I am going Vegan.
Okay, okay, stop laughing. Allow me to clarify. I am taking on a vegan challenge with a group of friends at work for one week. This is a part of a program that our Wellness Committee at work is promoting over the summer. The challenge is coming up next week, but I am trying to test drive a recipe or two in advance so that I know if I can stomach it or not before I invest in all the expensive vegan ingredients.
Today’s experiment? Sweet Potato Breakfast Casserole.
Inherently, this recipe poses a couple of issues for me. One being that I am not a big fan of sweet potatoes. Two being….ditto for bananas.Three? Well, carbs and starches tend to be my DOWNFALL in the weight loss routine, not my salvation, but hey. Its only a week, right? Also, this recipe seems to harken to more autumnal days instead of the 100 degree heat wave we’ve been enduring here, but I digress.
The pluses? I need SUBSTANCE for breakfast. If I can’t have meat, then I need something that’s going to stick to my ribs. Oatmeal seems to be a reasonable solution. After some investigation on the good ol’ internet, I turned up this little gem of a recipe at Oh She Glows and decided to give it a whirl. I have included my notes in the recipe below, but head on over to the site for the original recipe.
If you saw my Facebook post last night, you know that I definitely had my reservations as I was putting this together. Let’s just say that the unbaked mixture is…..visually unappealing. It is a very easy recipe to throw together and the ingredients are mostly basic. I didn’t have chia seeds, and they are not an ingredient that is even remotely available in my area. Heading back to the web, I found that flax seeds are a good substitute and I happen to have a jar of flax seed meal in the pantry, so I subbed that out for the chia seeds. Other than that, no problem at all!

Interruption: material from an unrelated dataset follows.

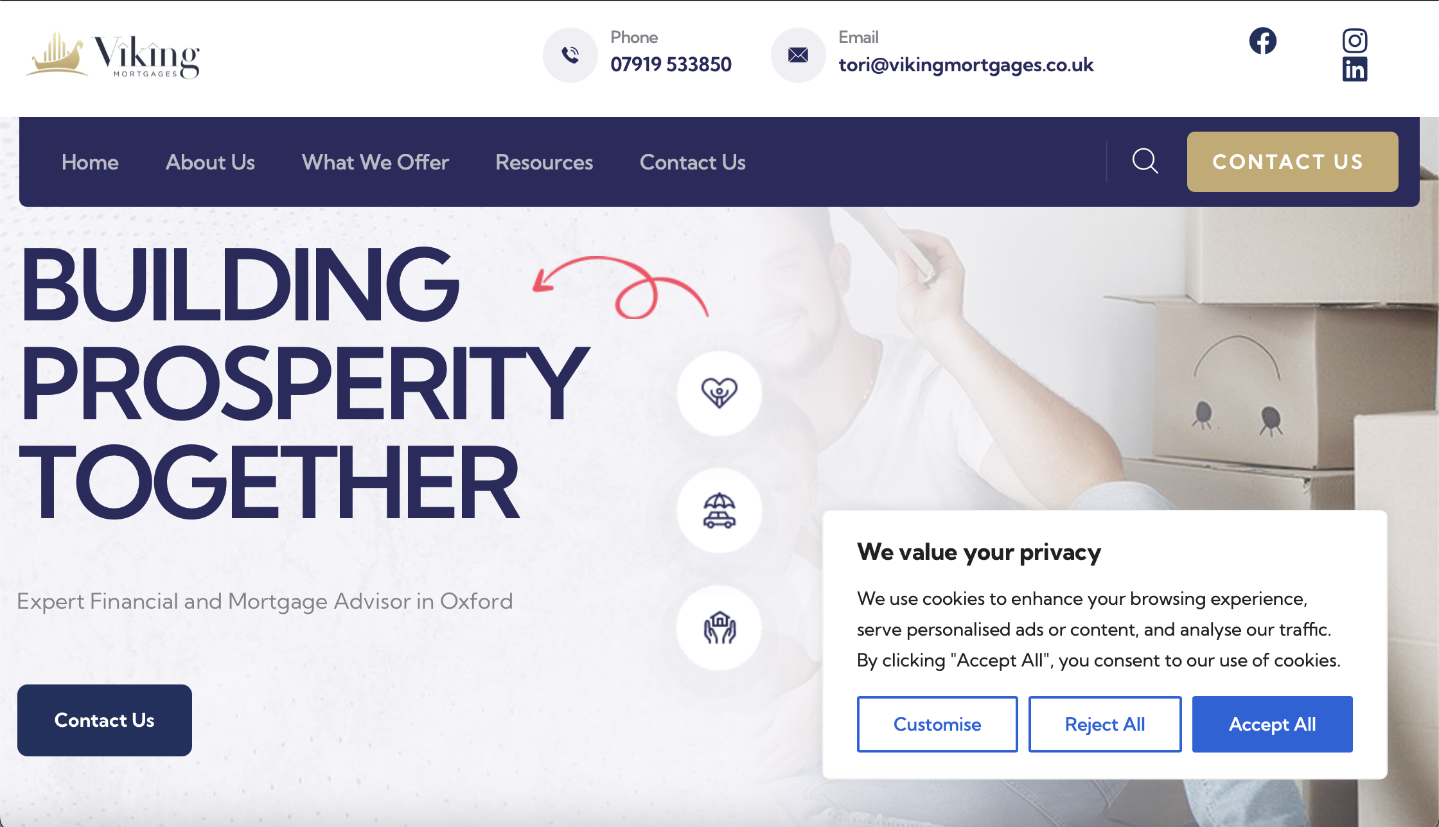Select the car umbrella insurance icon
This screenshot has width=1439, height=827.
(x=719, y=510)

All of that being said, fresh out of the oven, this is a pretty tasty little dish! I doubled the original recipe to make a 9x13 pan so I would have plenty to share at work today, and I am pleased to say it has met with rave reviews! It is definitely something I would be more inclined to eat in the winter, with its cinnamon, nutmeg, oats and sweet potatoes, but it definitely has the “stick-to-your-rib-ability” I was looking for, and it makes a large enough quantity that I can eat breakfast from the pan all week long!
So, for my first dish in the lineup, not bad at all! Next up – Veggie Burgers! Stay tuned!

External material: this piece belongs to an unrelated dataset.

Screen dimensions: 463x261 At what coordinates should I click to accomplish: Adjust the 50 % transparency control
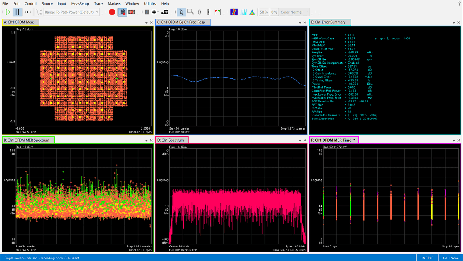pos(264,12)
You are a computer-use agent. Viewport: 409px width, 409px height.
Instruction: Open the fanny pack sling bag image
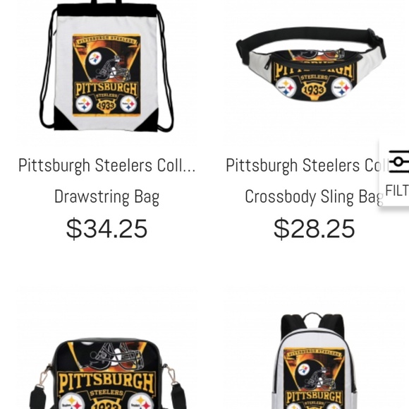coord(311,64)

Sweet Potato Oatmeal Breakfast Casserole
· 1/2 cup rolled oats
· 2 cups soy milk
· 1 small sweet potato, peeled, chopped (made 2 cups raw or 1.5 cups cooked)
· 1 ripe large banana
· 1 tbsp chia seeds (if you omit, you may have to reduce the milk. I used flax seed meal instead of chia seeds)

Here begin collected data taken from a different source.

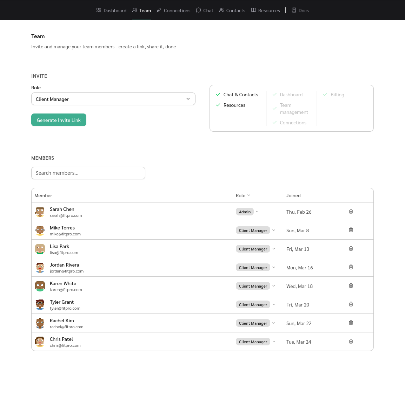
Task: Open Resources via the book icon
Action: [253, 10]
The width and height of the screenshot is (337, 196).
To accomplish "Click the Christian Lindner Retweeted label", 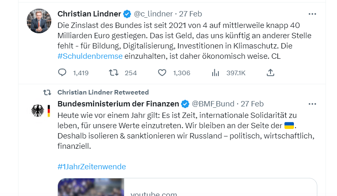I will 103,92.
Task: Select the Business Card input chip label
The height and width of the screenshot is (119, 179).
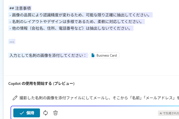Action: coord(107,55)
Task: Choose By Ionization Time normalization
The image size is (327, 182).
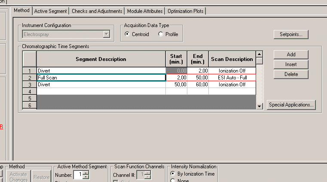Action: (173, 173)

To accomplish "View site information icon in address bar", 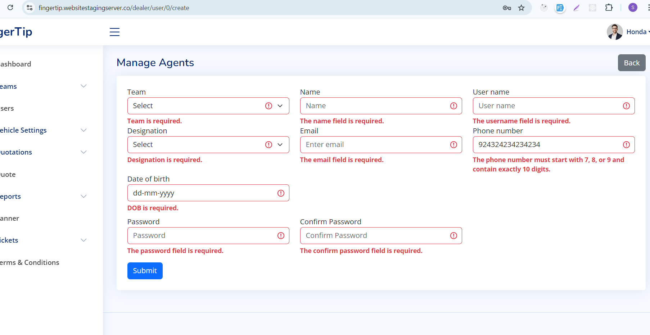I will point(30,8).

· 1-2 tsp pure vanilla extract
· 1 tsp ground cinnamon + 1/8th tsp nutmeg + 1/4 tsp kosher salt, or to taste
· 2 tbsp pure maple syrup
Crunchy Pecan Topping
· 1/3 cup chopped pecans
· 2 tbsp Earth Balance (or butter)
· 2 tbsp flour (I used spelt flour)
· 1/4 cup brown sugar (I used Sucanat)
1. Preheat oven to 350F. Bring several cups of water to a boil in a medium sized pot. Add in the peeled and chopped sweet potato. Cook over medium heat, for about 5 minutes, until fork tender. Drain and set aside.
2. Give the pot a quick rinse and then add in the oats, milk, and chia seeds. Whisk well and bring to a boil. Reduce heat to low-medium and cook for about 5-7 minutes, stirring frequently.
3. With a potato masher, mash in the cooked sweet potato and the banana into the pot. I left some chunks for texture. Now stir in the cinnamon, maple syrup, nutmeg, vanilla and salt to taste. Adjust seasonings if necessary. Cook on low for another few minutes.
4. Make the crunchy pecan topping by mixing together the pecans, flour, Earth Balance (or butter), and brown sugar with a fork. until very clumpy. Pour the oatmeal into a baker dish (I used a 4 cup/8 inch casserole dish) and spread out evenly. Now sprinkle on the pecan topping.
5. Transfer the oats to an 8x8 casserole dish and bake, uncovered, for 20 minutes, at 350F. After 20 minutes, set oven to BROIL and broil on low for a couple minutes, watching very closely so you do not burn the topping. Remove from oven and serve. Makes 3-4 servings.
Nutritional Info (based on 4 servings with soy milk, without topping): 217kcal, 4 grams fat, 7 grams protein, 6 grams fibre.